→ Data to examine
+ + + + + + +
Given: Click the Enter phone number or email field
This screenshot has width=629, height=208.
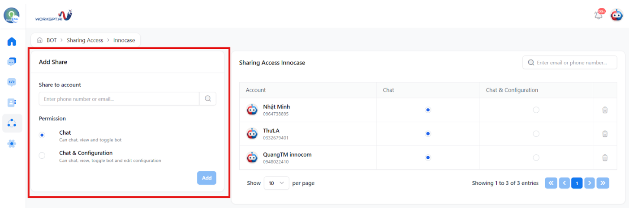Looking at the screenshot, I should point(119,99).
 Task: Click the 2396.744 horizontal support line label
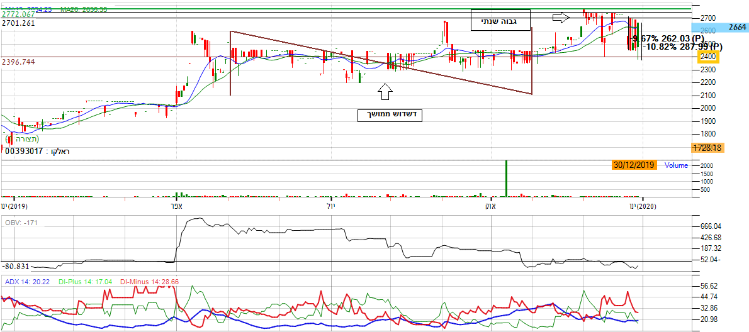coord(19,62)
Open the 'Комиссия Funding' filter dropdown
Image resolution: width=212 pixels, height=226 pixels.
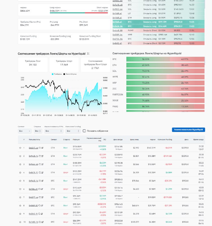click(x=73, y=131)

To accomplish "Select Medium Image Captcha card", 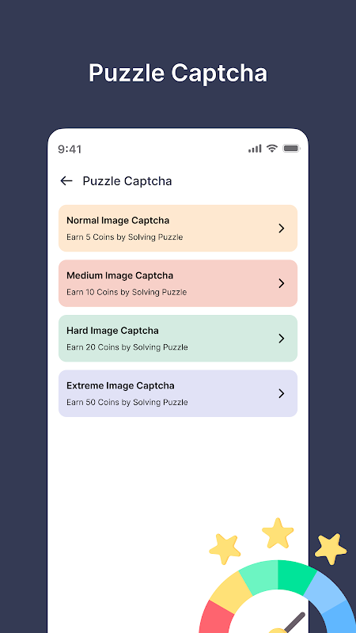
+ + + + + + +
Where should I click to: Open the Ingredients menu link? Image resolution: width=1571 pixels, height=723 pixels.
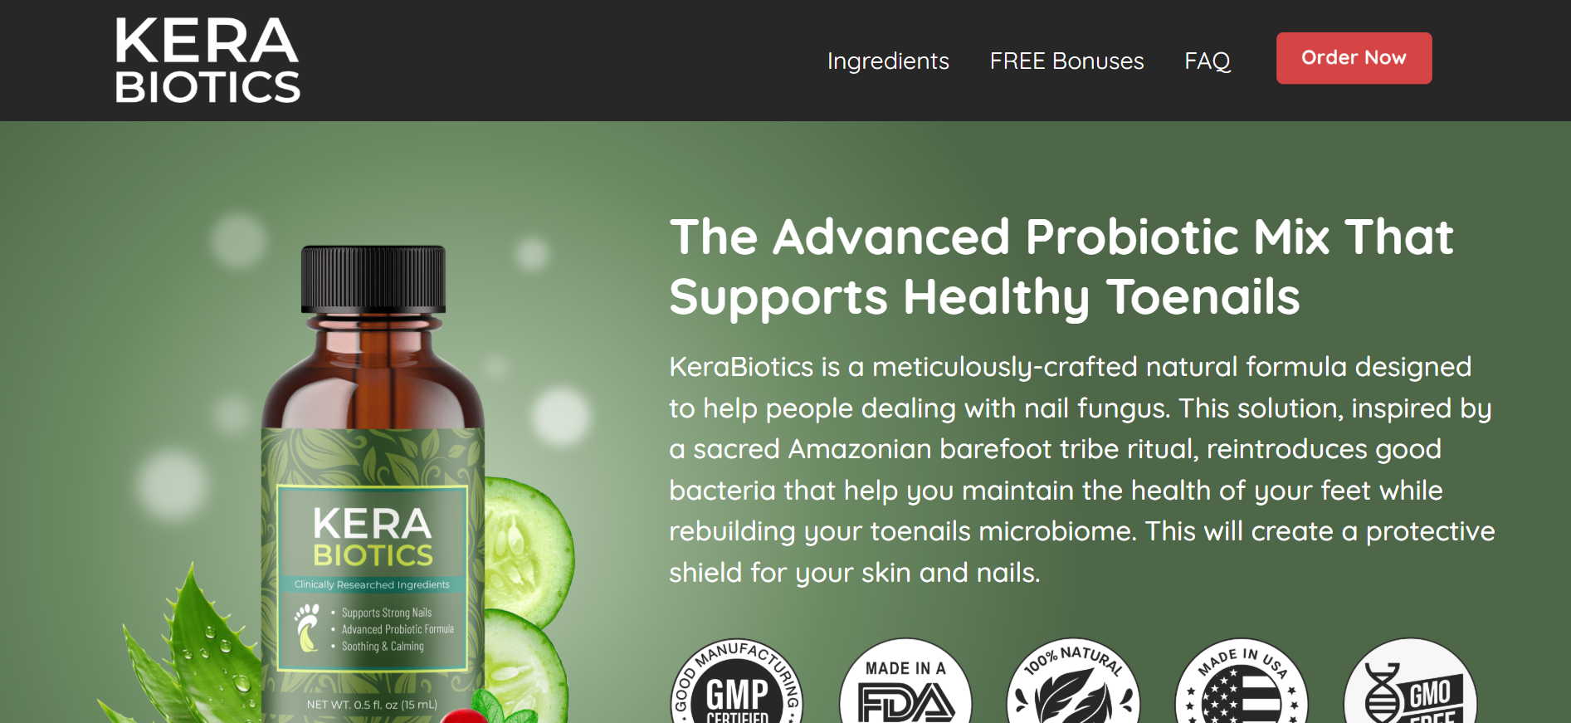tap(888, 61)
+ + + + + + +
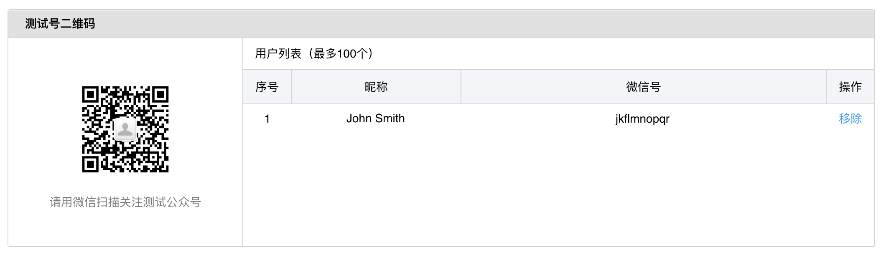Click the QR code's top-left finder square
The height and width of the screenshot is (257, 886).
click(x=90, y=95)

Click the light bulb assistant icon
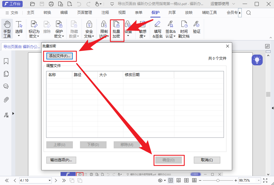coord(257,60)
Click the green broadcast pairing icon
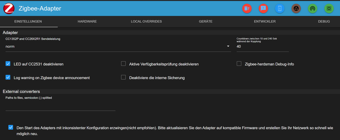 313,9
+ + + + + + +
→ Exercise goal
Range to print from the listing above: from the line with "Open the 'Комиссия Funding' filter dropdown" up to and including the line with "Medium Image Captcha". Please print those lines exactly, with no pictures and nothing more.

→ Exercise answer
Open the 'Комиссия Funding' filter dropdown
Image resolution: width=212 pixels, height=226 pixels.
click(x=73, y=131)

To accomplish "Select Medium Image Captcha card", 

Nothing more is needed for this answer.